Article 69 of the Basic Law stipulates that lawmakers serve a term of no more than four years in the Legislative Council (LegCo) . The Standing Committee of the National People’s Congress in Beijing will, therefore, step in to handle a potential lacuna left by the gap, Lam said.

Carrie Lam. Photo: GovHK.

But the HKBA expressed alarm, saying LegCo elections were within the autonomy of the SAR: “Instead of abiding by the express provision of the Basic Law, the HKSAR government is effectively inviting the central government to override the relevant provisions of the Basic Law and Hong Kong legislation to circumvent possible legal challenges… “This is contrary to the principles of legality and legal certainty and degrades the rule of law in Hong Kong.”

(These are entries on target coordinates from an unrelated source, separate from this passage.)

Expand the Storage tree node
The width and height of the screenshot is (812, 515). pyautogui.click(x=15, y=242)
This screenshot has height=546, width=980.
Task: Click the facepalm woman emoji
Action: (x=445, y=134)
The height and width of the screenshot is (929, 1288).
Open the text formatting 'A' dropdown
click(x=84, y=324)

The HKBA has repeatedly expressed concern over constitutional and legal problems arising from the Beijing-enacted national security law, criminalising secession, sedition, terrorism and foreign interference in the city. It was introduced after months of sometimes violent pro-democracy demonstrations.

Hong Kong Bar Association Chair Philip Dykes. Photo: Citizen News.

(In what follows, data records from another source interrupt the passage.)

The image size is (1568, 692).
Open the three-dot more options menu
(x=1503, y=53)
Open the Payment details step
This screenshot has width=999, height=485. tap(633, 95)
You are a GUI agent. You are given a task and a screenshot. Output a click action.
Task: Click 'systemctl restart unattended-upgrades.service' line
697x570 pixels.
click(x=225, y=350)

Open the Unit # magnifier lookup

In a response on Monday night, a government spokesperson said the election delay was a legal response to the current Covid-19 situation and a potential winter surge.

They said that extra polling days, postal voting or e-voting were not practical and delays of just 14 days using emergency powers “will likely be regarded as a mis-use of power subject to legal challenge.”

The spokesperson added that the State Council in Beijing supported the delay and had constitutional authority to advise on the legislative interim arrangements since Hong Kong as part of China: “We do not see how this is contrary to the principles of legality and legal certainty and degrades the rule of law in Hong Kong as alleged by the Association.”